Speedy Hire attributed the increase in sales and underlying profitability to a strategy of acquiring specialist companies and growing its higher margin small and medium-sized enterprises (SME) business. SME revenues rose 32.1% during the year.
Bottom line pre-tax profits fell 27.9% to £20.7m, however. The numbers were hit by £12.2m of exceptional items after its Geason Training business performed below expectations. Speedy said it had implemented a number of management changes intended to improve its performance going forward.
Net debt declined 11% to £79.3m.
Regarding the Covid-19 outbreak, Speedy said: “Towards the financial year end, UK and Ireland revenues were affected by reduced customer demands due to Covid-19, although we have now started to see a return in activity levels.”
In the current year, UK and Ireland hire revenue for June is around 17% below the same period a year earlier.
However, Speedy insisted a “significant proportion of revenue” had been retained, and that it had taken decisive action to contain costs and preserve cash following the outbreak. The final dividend has also been scrapped.
Russell Down, chief executive, said: “While Covid-19 will have some financial impact on the business, I am reassured by our performance in the last three months. We are well placed to emerge in a position of strength to pursue our strategic objectives as more normal trading levels return.”

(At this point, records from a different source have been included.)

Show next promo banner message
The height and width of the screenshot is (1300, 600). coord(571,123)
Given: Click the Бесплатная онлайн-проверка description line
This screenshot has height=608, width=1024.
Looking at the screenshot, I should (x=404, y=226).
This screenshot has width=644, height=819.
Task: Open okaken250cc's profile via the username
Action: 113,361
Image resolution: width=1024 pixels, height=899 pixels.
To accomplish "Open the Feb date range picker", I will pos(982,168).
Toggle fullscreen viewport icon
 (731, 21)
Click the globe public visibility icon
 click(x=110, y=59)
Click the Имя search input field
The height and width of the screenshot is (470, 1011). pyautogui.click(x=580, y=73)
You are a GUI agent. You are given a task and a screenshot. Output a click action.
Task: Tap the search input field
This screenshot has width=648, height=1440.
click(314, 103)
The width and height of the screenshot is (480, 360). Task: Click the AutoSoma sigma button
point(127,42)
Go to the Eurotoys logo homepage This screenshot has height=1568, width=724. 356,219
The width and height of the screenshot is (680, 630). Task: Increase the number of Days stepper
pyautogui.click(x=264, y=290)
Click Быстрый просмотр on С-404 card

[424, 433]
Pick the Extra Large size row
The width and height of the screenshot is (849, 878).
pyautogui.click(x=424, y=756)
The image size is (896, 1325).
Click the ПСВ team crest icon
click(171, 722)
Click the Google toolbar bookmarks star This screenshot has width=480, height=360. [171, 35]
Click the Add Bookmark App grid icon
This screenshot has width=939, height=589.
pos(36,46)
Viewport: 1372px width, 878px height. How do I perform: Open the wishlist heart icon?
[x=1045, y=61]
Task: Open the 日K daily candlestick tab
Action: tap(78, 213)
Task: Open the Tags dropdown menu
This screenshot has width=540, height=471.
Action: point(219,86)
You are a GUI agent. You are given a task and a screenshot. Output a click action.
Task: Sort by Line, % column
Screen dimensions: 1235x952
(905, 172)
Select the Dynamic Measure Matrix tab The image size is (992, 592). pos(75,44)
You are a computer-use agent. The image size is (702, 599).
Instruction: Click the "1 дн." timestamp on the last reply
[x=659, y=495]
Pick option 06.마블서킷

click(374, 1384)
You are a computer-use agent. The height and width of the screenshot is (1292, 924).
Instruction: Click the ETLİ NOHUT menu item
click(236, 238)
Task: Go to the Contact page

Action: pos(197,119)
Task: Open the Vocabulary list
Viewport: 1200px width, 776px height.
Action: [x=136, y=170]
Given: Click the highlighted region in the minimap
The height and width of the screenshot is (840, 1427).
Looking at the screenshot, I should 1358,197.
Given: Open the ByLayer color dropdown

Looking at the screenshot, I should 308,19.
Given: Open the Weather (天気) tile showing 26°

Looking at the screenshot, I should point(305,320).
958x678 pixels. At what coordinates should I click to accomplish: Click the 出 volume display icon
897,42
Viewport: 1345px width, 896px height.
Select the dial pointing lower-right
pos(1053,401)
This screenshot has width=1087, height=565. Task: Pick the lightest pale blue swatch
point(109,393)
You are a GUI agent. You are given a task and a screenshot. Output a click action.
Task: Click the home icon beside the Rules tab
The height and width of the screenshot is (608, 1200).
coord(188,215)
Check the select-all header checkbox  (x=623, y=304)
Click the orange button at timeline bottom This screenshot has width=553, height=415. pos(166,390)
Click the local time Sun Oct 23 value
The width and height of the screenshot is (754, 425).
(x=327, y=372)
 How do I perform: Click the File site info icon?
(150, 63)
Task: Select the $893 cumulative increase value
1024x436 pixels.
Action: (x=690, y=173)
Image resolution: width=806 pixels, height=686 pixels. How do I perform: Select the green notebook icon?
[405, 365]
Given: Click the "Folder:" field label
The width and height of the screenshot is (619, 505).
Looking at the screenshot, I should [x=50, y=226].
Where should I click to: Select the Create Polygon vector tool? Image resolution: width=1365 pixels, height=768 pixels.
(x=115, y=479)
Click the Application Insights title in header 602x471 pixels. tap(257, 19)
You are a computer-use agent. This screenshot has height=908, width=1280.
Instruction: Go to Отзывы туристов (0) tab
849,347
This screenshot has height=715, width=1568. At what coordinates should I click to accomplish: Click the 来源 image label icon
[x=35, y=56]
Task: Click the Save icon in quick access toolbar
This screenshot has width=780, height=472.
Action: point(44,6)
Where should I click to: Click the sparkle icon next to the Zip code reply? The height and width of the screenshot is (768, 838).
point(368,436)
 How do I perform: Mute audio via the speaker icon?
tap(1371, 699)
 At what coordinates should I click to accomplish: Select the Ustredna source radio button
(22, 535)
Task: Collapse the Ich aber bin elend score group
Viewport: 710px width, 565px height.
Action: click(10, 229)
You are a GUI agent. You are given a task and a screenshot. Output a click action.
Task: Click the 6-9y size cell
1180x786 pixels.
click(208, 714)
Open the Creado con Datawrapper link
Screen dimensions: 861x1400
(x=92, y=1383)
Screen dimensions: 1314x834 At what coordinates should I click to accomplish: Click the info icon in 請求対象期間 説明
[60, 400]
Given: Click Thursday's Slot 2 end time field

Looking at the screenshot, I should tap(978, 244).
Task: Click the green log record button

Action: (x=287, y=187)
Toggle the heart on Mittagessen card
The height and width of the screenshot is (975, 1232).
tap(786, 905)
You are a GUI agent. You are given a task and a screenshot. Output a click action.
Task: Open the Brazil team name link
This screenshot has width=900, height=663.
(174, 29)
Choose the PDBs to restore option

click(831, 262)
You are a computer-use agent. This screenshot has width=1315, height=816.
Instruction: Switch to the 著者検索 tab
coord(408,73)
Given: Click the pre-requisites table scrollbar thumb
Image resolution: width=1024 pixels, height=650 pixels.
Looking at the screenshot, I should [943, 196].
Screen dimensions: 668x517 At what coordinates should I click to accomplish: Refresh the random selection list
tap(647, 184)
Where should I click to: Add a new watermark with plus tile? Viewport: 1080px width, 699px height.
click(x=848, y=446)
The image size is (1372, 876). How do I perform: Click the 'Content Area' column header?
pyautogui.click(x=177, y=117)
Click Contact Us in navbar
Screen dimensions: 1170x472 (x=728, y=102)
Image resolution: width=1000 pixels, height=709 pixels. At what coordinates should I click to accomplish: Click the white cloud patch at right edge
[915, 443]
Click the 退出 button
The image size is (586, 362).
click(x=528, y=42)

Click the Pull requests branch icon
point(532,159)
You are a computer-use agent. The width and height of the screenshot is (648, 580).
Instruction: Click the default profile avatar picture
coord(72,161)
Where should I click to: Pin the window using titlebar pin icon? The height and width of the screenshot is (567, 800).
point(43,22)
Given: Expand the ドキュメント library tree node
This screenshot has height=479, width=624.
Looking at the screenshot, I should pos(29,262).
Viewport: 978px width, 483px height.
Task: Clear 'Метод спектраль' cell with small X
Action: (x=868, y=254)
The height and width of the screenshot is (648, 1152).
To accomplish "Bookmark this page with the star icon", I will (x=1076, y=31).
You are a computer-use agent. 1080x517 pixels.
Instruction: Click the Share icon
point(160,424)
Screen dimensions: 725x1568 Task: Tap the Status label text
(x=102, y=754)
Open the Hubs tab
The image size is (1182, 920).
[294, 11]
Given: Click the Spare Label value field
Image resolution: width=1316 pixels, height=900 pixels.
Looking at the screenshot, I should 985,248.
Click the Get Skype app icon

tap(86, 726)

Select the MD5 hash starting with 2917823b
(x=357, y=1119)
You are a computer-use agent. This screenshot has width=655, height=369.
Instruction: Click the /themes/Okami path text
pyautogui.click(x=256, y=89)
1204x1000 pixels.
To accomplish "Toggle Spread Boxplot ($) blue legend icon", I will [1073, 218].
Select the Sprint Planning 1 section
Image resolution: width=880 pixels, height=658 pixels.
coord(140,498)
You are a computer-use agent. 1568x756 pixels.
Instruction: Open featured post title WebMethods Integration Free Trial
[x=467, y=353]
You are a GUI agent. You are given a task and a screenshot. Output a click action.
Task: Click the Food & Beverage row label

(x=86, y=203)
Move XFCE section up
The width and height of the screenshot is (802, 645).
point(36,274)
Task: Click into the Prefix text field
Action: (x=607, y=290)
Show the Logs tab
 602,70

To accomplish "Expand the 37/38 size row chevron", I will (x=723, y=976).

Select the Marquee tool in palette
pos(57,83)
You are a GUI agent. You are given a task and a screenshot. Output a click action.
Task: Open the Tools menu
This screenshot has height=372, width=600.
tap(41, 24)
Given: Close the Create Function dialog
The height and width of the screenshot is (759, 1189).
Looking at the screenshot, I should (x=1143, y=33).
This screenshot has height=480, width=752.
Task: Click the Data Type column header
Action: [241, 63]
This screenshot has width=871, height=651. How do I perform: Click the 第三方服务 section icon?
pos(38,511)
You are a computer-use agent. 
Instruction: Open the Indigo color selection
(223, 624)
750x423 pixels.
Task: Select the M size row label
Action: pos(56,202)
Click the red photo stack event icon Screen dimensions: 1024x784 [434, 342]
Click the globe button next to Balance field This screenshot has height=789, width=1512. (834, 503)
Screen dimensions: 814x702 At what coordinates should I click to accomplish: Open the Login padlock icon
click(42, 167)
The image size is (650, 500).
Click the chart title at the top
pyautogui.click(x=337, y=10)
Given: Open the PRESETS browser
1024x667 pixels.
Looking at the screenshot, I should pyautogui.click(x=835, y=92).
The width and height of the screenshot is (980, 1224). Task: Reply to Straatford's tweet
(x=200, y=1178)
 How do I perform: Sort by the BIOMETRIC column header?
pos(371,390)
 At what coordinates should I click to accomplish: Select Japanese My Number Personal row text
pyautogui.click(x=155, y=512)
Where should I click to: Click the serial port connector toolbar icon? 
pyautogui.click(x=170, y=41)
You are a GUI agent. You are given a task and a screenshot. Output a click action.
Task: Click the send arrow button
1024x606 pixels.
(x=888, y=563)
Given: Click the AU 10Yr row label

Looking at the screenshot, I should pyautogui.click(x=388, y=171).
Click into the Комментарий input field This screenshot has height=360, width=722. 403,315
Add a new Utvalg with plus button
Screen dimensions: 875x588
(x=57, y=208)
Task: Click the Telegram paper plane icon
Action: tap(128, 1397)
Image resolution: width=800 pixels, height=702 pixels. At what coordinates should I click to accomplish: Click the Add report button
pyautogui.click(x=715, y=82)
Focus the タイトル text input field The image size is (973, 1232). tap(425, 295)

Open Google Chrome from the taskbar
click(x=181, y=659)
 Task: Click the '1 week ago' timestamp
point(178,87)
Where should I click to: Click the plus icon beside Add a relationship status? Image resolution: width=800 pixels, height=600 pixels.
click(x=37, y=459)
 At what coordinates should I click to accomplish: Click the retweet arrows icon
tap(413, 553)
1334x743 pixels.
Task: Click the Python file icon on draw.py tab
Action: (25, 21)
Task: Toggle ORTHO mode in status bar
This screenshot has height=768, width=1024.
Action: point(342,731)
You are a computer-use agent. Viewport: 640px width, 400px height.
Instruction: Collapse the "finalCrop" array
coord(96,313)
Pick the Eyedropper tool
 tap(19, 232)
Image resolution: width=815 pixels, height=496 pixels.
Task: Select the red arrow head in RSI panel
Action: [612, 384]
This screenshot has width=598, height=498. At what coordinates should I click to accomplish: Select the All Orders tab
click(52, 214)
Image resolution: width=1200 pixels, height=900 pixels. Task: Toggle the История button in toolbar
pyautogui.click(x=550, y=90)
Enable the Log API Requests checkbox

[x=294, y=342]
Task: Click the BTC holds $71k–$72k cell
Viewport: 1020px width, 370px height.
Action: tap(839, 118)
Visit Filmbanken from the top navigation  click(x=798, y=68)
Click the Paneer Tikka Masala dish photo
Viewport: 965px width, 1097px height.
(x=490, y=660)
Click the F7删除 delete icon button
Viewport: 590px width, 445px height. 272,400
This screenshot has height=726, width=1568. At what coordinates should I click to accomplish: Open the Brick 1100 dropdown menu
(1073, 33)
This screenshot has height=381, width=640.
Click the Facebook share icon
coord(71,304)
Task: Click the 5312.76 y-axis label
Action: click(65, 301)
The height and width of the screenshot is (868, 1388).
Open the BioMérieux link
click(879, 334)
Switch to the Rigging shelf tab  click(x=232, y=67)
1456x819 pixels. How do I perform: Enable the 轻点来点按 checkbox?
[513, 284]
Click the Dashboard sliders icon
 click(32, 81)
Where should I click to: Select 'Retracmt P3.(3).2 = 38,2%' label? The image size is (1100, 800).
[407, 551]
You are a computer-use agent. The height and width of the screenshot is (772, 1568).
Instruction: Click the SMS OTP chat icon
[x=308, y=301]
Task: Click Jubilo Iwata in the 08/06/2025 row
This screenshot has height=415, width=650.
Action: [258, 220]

David Madden, market analyst at CMC Markets, called the results “respectable”. He continued: “The group took steps to conserve its cash position when the pandemic kicked in, and it feels it is now in a good position to take advantage of any opportunities that might arise. The company’s cash generation has been strong and it can operation throughout the next financial year with its existing banking facilities without breaching any covenants.”